WHAT YOU WILL DO: Carry on the forum thread about the "No bootable device found" error, starting right after its last sentence.

____ PASSAGE

Product name: DELL Inspiron 5570
OS: Windows 10
System BIOS: 1.4.1

I greatly appreciate any and all help, cheers!


----------



## SpywareDr (Mar 31, 2014)

No bootable device found means the computer cannot find a drive with a bootable Operating System installed on it. And since it can't, it has no choice but to throw up and error message and stop.

Check in the BIOS to see if your hard drive/SSD is listed. If it is not listed, there is something wrong with it. If it is, make sure it is the first device in the boot up list ... before any USB or Optical drive. If it is listed first and it still won't boot from it, the Operating System is so corrupted, it is impossible for it to boot. In this case, you would need to boot from the Windows Installation Media and use it to erase what's there and reinstall Windows.


----------



## Sebbington (Jun 22, 2021)

SpywareDr said:


> No bootable device found means the computer cannot find a drive with a bootable Operating System installed on it. And since it can't, it has no choice but to throw up and error message and stop.
> 
> Check in the BIOS to see if your hard drive/SSD is listed. If it is not listed, there is something wrong with it. If it is, make sure it is the first device in the boot up list ... before any USB or Optical drive. If it is listed first and it still won't boot from it, the Operating System is so corrupted, it is impossible for it to boot. In this case, you would need to boot from the Windows Installation Media and use it to erase what's there and reinstall Windows.

________
____ SOURCE MATERIAL

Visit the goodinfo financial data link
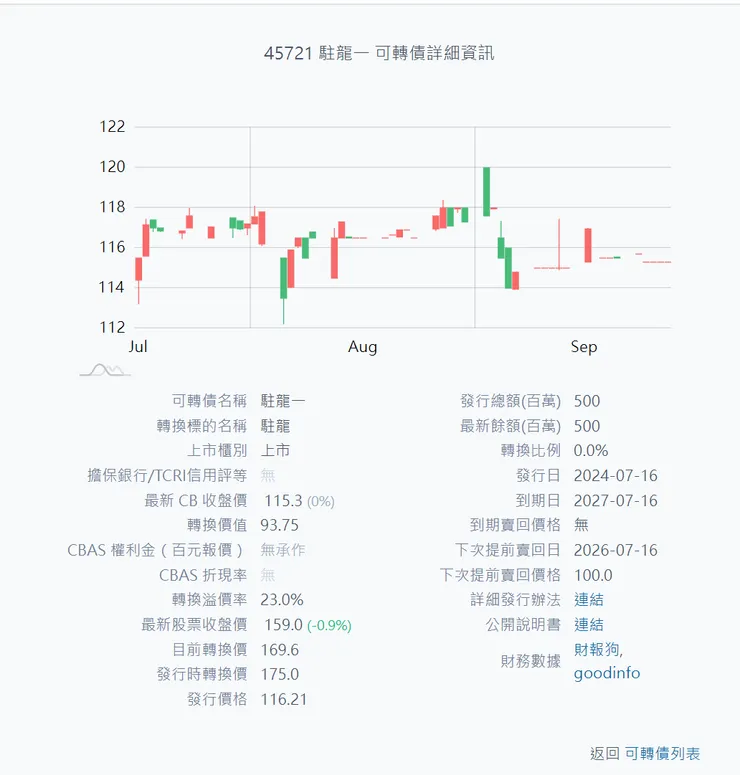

________

FINAL RESULT:
 Understood, so does this mean that I have to go and create windows install media with my usb hard drive, that also has my backup data, from a couple minutes before the cloud restore? If so, may I ask why the OS is so corrupted, even after cloud restore?


----------



## SpywareDr (Mar 31, 2014)

It's be really nice if the cause of corruption was so simple. It could be numerous reasons. Malware, failing hard drive, incomplete installation, corrupted backup or downloaded backup, power being cut before the OS/Program had a chance to finalize a write, etc., etc.

As far as creating the Windows 10 Installation Media, it should be created on blank USB flash drive with at least 8GB of space or blank DVD (and DVD burner). Microsoft recommends using a blank USB or blank DVD, because any content on it will be deleted. Complete instructions are under the "Create Windows 10 installation media" on this Microsoft page: https://www.microsoft.com/en-us/software-download/windows10


----------



## Sebbington (Jun 22, 2021)

Thank you so much, I’m sure this will work. I’ll be back with an update very soon, thanks again!


----------



## SpywareDr (Mar 31, 2014)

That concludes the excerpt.